Ardist jazz comedy Fidel sounds and looks fantastic. Their nifty Web site fideltheshow.com hooked me with nice visuals and a smooth soundtrack (which proves that the Internets work).

U.K. collective PanicLab brings together dance and physical theatre artists from Bosnia-Herzegovina, Brazil, Canada, France, Hungary, the U.K. and the U.S. as they tackle gender and sexuality for their piece Perverts!

Similarly, SportSexDeathPorn, from WTE Theatre (Wasted Theatre Education) marks the Canadian debut for the young, highly regarded New York City company. They explore the world of con games, past and present, drawing inspiration from true-life events, and getting raves wherever they perform.

TO JUNE 21. FRINGE INFO AT
MONTREALFRINGE.CA, (514) 849-FEST,
OR BY HANGING OUT ON THE CORNER
OF ST-LAURENT AND RACHEL.

Twisted sister

Contortionist Andréane Leclerc
moves in mysterious ways


BENDING INTO BEING: Leclerc

by NEIL BOYCE

It was a great Fringe-for-all moment: a bunch of acts had already swarmed the stage at Café Campus for their twominute previews of the festival ahead. It was looking to be a long night. Suddenly, the stage goes dark and a spotlight shines elsewhere: a young woman standing on a narrow bar table squeezed in among the crowd.

As pulsing, downbeat music begins to play, she calmly bends back her head, farther and farther, until she’s an impossible-looking inverted U with the back of her head touching her heels, then slowly moves into a controlled, perfect handstand.

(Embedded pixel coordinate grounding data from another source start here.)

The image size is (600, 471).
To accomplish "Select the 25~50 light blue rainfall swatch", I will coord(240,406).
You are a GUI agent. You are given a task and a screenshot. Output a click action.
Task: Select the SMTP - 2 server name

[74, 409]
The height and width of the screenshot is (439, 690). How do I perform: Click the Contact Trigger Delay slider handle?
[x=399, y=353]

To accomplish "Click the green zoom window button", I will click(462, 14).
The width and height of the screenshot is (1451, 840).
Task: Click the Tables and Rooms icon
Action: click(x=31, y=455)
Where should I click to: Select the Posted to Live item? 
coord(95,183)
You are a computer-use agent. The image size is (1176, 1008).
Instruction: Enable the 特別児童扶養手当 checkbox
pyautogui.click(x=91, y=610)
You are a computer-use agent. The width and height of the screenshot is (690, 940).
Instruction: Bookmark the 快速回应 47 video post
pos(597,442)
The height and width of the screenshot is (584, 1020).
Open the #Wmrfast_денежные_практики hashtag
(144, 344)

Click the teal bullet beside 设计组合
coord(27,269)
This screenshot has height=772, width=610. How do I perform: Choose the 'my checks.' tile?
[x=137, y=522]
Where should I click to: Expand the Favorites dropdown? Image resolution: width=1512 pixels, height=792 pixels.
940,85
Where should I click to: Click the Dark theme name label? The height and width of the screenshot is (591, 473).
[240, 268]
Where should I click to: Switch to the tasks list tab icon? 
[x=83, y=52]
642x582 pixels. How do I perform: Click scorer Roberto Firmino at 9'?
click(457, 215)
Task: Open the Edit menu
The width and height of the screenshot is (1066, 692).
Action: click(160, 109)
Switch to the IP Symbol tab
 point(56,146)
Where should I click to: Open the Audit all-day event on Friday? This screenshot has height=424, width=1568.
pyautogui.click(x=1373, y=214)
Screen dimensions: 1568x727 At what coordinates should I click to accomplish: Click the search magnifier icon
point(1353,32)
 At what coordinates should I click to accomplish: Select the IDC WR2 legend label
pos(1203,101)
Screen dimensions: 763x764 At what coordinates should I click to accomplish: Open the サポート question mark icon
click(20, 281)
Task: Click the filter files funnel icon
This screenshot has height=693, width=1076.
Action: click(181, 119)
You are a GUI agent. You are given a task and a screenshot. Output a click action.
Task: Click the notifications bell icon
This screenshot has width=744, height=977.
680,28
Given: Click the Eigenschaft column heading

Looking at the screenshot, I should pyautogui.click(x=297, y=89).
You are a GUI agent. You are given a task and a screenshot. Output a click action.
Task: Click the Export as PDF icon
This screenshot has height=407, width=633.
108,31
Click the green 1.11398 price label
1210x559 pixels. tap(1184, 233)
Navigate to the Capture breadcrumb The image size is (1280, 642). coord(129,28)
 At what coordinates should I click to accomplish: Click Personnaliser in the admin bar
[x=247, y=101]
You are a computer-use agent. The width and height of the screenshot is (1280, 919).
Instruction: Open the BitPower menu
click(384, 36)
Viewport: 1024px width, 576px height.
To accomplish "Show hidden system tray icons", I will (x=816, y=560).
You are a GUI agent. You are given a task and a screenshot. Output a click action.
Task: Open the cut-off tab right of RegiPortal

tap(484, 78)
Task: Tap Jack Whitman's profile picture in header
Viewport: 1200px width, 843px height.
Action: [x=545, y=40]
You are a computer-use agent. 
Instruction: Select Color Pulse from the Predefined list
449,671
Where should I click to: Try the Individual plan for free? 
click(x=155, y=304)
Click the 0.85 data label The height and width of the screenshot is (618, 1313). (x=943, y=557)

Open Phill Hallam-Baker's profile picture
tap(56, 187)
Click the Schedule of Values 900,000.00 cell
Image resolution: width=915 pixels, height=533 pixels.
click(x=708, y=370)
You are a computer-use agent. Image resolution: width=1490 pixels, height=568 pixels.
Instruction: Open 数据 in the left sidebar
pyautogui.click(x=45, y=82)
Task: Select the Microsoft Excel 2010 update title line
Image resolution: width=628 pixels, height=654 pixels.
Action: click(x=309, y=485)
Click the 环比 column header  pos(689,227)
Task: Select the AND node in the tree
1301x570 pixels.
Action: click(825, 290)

The open-mouthed crowd pressed around her stares for a long moment—then bursts into wild, hooting applause.

Contortionist Andréane Leclerc loves toying with the perceptions and preconceptions people have about her work. “For me, it’s normal,” she says. “I’m not in pain. You take your leg and pull it, and your body can’t go any further. You’re just there and you feel really good, but some people can’t look at it …”

Leclerc went to the National Circus School in Montreal as a child, joined Cirque Éloize, then stayed in Europe, caravanning in a travelling show and performing in Germany and Switzerland. Disillusioned with the circus scene and its punishing schedule of two and three shows a day, she returned to Montreal two years ago, has since been playing in bars and in shows, helping with PR at the Fringe last year, and doing her act at the fest’s 13th Hour cabaret.

With her new group, Nadère cirque, growing fans of her twisty art can see Leclerc’s return to the Fringe with ESTe: pulsion morte ou accouchement libéré, featuring “electro-acoutistic-laptoptician” Sam Vipond.

The self-styled existentialist contortionist creates her work on the spot, calling it an “ongoing research into Being”—about the joy of connecting with the moment and the relationship between the public and a character on stage.

“It’s to find again,” Leclerc says, “the pleasure of doing simple stuff for the people, not for the business.”